今度はデキマの方が肩を動かして驚きを表現している。

「よし、決めた!」
「な、何をですか?」
「デキマさん」
「はい」

 テーブルを迂回してデキマに近づいた波路は彼の手を取った。

 お、キスか? とデキマは一瞬思ったが、その目は邪な事などは一切考えていない紳士的な色を放っている。

 そしてその目の色と同じくらい情熱を乗せて、波路はデキマが混乱するような事を言った。

「俺に、従者としての心得を教えてくれ」
「…はい?」

 心底意味が分からなかったので、デキマは取り繕う事も忘れてそんな声を出した。

 若干、混乱気味のデキマとは対照的に波路はすっかり自分の世界に入り込み、身振り手振り込みで自分の今しがた思い描いたばかりの青写真の詳細を語り始める。

「亜夜子さんに仕えると言っておきながら、俺はそういう訓練をしたことがなかった。腕っぷしだけであの人を守ることしか考えたことがない」
「いえカツトシ君の場合、それで十分かと」
「もっと身近でお世話をできるスキルを身に着けないと…もしかしたら亜夜子さんは俺にそのスキルがないから従者の申し出を断っていたのかも知れない」
「絶対違います」

 自分街道まっしぐらになった波路の耳にはデキマの言葉などまるで聞こえなくなった。そして希望に胸を膨らませると、今度はデキマの肩を力強く握りしめ、再度お願いをした。

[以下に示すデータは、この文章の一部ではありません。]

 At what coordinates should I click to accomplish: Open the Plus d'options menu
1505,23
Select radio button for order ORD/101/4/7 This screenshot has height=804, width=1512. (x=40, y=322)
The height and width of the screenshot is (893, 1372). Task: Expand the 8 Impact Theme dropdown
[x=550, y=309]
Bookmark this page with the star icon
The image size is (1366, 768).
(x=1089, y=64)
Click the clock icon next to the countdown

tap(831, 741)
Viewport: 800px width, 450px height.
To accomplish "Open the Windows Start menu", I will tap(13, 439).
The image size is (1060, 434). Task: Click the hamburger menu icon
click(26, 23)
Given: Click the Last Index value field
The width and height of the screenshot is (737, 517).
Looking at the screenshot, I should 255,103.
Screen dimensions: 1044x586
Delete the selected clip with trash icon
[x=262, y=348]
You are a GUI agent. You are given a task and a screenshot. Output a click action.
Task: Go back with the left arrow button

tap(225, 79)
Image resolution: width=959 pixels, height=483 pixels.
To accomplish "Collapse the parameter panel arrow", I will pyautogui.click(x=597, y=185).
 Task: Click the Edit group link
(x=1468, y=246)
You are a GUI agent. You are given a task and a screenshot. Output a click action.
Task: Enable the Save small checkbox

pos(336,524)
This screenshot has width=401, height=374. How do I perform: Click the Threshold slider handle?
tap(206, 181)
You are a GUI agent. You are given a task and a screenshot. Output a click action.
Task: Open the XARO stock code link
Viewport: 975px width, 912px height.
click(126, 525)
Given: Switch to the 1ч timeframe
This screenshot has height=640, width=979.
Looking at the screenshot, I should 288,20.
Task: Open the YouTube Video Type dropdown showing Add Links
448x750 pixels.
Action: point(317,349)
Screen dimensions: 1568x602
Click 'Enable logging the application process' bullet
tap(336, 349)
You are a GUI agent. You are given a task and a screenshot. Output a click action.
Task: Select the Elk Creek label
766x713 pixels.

「だから教えてくれ。どうすれば主人に仕えて身の回りのお世話をできるのかを!」
「まあ、それがご命令とあれば」
「ありがとう」

 波路は満面の笑みでお礼を言った。そしてすぐに明るい未来を夢想した哀れな男の地を這うような笑い声が聞こえてくる。

 ウキウキになっている波路をよそに、デキマはアヤコ・サンモトに対して思いを新たにする波路の姿を見て、刀を握っている時と今の姿とのギャップを埋めるのに苦労していた。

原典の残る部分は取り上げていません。